> **WORK INSTRUCTIONS**:
Whenever a line in the data below includes the string "player", copy it out.

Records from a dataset
---+---
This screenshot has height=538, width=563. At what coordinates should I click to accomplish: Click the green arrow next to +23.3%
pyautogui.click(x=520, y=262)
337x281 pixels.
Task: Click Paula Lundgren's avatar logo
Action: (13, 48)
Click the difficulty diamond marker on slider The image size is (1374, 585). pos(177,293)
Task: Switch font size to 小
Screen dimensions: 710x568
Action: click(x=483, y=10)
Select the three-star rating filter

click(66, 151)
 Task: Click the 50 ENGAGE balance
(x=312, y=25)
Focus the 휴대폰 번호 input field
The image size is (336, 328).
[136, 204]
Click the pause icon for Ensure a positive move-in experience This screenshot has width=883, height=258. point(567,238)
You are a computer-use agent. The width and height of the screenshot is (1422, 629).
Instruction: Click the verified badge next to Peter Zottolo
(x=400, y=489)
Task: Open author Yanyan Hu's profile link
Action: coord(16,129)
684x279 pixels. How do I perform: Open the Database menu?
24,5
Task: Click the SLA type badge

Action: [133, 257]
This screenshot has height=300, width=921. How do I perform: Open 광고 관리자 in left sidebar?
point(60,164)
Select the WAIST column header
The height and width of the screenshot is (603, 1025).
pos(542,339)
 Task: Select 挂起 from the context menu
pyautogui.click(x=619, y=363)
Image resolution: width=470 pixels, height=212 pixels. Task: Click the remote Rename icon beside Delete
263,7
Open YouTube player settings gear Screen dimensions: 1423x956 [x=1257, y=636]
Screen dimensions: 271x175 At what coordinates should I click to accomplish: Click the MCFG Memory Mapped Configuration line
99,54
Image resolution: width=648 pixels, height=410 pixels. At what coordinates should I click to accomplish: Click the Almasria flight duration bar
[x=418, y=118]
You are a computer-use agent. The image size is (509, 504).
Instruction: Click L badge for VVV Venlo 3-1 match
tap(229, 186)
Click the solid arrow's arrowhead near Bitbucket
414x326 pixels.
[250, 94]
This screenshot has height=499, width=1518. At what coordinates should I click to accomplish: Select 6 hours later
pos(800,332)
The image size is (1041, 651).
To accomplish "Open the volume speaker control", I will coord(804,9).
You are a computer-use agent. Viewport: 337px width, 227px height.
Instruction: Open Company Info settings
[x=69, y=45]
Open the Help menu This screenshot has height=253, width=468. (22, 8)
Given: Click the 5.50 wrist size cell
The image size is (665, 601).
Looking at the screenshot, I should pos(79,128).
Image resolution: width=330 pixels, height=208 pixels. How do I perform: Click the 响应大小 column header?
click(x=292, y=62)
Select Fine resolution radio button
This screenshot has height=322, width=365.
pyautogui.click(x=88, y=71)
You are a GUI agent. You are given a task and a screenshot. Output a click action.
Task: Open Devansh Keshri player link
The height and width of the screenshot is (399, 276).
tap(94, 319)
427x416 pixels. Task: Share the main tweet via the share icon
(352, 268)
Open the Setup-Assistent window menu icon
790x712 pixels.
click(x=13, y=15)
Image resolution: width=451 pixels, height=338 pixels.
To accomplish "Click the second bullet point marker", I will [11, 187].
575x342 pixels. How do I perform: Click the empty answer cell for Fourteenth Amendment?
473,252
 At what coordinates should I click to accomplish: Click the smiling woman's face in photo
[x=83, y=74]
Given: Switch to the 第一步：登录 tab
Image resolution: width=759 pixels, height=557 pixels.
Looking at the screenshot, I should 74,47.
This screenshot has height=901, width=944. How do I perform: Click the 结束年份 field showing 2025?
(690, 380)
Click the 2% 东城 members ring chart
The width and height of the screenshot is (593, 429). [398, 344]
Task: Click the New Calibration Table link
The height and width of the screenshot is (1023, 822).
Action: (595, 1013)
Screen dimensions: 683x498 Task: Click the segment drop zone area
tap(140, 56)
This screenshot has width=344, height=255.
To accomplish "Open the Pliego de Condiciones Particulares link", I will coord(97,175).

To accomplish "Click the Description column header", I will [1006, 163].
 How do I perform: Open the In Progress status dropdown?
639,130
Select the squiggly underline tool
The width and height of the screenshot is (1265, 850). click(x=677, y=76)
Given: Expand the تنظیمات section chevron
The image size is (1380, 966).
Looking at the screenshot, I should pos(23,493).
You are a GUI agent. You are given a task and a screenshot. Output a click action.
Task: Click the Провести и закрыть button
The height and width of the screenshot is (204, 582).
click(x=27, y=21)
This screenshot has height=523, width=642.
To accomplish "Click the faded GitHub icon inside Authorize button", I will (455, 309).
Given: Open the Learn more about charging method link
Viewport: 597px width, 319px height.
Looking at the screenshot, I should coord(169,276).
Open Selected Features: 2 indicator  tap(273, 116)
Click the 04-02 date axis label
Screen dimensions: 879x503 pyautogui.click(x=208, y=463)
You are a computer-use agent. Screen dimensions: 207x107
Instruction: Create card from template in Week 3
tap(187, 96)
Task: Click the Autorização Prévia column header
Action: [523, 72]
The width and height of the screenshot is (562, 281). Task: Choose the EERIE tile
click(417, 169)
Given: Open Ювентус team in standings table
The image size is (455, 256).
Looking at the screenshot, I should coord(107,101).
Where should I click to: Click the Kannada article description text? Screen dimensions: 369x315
---+---
> **TASK RESULT**:
Open YouTube player settings gear Screen dimensions: 1423x956 [x=1257, y=636]
Task: Open Devansh Keshri player link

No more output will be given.